I want to be in control, even when someone else is the expert.
I love my best self, but I'm afraid it's not enough.
The common element in these paradoxes is that they are emotional; they deal with our vulnerabilities and anxieties. As we go through the day, we make choices based on instincts and feelings that we may barely understand; we aren't aware of these paradoxes on a conscious level, but they still hold us in their grip.
Again, this harks back to listening for logic versus listening for energy. Logic dictates that consumers will always buy the most efficient product-the product that is the most nutritious, that cleans windows without streaking, that gets the best gas mileage. All things being equal, they will purchase the least expensive alternative.
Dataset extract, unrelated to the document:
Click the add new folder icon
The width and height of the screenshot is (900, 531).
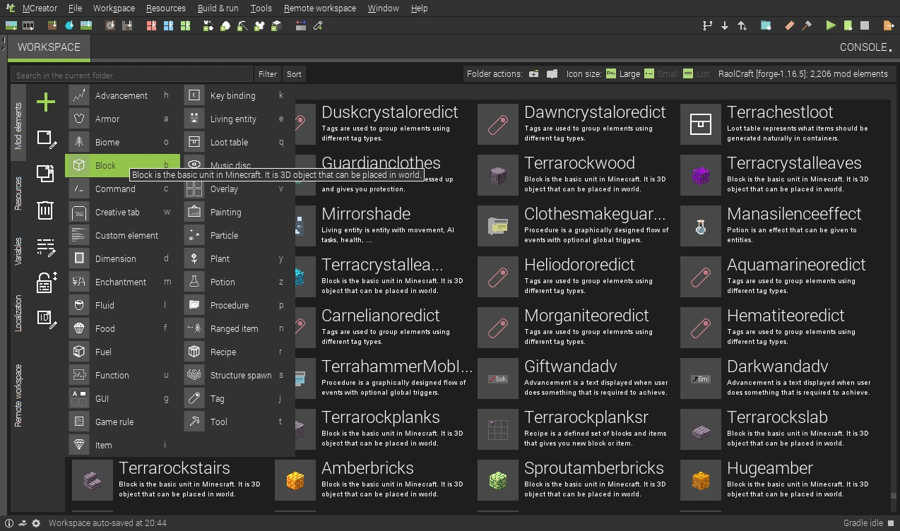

But of course, transactions (dynamic ones) aren't based only on logical reasons. If they were, we'd all make our coffee at home, we'd wear sensible shoes, and the generic black-and- white-label brands from the 1970s would be the only things sold on supermarket shelves.
A successful product has something more, something that satisfies a buyer emotionally, fulfilling more than one need. The consumer won't necessarily be able to put her finger on just what led her to make her choice, but the magnetic attraction is there just the same.